I’m currently using this live production in one of my games, Felandia, serving hundreds of daily players and I have not experienced any issues whatsoever.

Enjoy!

3 Likes

I’m exporting training data for a neural network and this compressed my json file from 31 script objects (199999 characters per script) to just 13. Good stuff!

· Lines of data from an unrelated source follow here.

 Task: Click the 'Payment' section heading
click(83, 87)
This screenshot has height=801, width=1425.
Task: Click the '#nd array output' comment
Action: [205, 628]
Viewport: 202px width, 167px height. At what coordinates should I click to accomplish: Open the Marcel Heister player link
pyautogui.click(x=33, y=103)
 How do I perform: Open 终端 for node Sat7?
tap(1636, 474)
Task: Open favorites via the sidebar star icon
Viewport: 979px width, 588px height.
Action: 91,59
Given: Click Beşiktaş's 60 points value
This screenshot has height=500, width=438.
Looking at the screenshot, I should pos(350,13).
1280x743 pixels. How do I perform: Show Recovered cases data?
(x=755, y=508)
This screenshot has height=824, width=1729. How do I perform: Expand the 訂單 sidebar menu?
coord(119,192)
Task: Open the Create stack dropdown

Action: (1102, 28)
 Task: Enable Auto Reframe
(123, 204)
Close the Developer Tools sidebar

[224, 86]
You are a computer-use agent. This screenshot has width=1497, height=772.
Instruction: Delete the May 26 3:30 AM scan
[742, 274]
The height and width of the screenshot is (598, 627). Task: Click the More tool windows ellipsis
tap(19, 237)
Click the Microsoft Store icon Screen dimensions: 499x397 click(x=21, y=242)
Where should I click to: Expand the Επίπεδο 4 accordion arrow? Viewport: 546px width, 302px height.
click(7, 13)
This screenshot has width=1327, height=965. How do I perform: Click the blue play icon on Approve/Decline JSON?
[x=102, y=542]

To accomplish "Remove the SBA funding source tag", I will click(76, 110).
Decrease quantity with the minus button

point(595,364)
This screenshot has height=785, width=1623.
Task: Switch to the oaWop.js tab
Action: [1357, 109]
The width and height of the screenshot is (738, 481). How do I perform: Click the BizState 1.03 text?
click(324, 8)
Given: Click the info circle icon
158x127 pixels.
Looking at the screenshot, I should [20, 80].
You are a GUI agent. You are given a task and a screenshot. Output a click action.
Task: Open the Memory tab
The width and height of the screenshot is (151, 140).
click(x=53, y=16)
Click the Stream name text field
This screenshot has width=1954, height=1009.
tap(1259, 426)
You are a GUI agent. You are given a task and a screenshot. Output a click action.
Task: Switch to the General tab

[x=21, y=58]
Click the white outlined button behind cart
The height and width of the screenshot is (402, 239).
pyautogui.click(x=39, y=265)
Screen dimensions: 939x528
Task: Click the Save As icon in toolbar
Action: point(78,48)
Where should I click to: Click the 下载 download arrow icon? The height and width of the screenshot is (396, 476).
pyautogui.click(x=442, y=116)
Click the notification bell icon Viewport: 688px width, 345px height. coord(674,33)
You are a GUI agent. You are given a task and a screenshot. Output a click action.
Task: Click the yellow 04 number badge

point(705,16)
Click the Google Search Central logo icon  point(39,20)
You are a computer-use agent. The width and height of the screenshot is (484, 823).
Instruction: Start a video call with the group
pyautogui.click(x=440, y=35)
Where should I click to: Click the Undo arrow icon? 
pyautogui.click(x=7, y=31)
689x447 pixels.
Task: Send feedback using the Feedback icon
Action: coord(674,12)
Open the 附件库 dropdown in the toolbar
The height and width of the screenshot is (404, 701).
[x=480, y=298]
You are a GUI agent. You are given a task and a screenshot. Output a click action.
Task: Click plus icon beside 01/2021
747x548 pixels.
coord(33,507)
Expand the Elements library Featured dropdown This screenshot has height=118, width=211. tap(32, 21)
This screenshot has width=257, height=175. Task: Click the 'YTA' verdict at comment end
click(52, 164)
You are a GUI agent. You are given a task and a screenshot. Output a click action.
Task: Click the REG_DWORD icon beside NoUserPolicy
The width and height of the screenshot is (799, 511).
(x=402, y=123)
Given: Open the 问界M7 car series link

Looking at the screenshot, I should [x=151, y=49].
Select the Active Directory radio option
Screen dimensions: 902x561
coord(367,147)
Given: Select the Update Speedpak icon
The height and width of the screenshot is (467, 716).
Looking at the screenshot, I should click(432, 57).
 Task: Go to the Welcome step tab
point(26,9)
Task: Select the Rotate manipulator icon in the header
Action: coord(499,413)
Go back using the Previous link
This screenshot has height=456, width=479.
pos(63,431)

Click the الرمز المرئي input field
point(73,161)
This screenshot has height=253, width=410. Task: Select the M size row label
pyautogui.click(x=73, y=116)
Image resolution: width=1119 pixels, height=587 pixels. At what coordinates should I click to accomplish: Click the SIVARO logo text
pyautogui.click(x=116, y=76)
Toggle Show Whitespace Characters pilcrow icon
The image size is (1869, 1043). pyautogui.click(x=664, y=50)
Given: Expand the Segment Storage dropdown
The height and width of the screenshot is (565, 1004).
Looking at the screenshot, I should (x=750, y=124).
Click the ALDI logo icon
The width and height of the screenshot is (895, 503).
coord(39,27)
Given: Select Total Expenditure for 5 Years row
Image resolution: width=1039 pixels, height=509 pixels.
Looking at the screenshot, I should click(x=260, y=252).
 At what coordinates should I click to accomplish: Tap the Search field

I’ve been rewriting this code into Typescript yesterday for my Datastore optimizations and sharding mechanics.
However as I read conversation, it looks like there are many improved versions, would someone point out which of these versions are production stable?
Thanks alot!

1 Like

I went through most (some had problems), but the one modified by @iiau has been working great.

1 Like

[EDIT] By using maybeyield from this reply by Anaminus, post Reply from Anaminus I was able to yield every .5 sec or so to avoid exhaust from occouring, just leaving this if anyone else run into this issue

Great module! One issue I run into is when compressing big texts is the “Script timeout: exhausted allowed execution time” Would it be possible to implement some way where you can customize how much of the processing power the system uses, lets say 70% of cpu or something along that?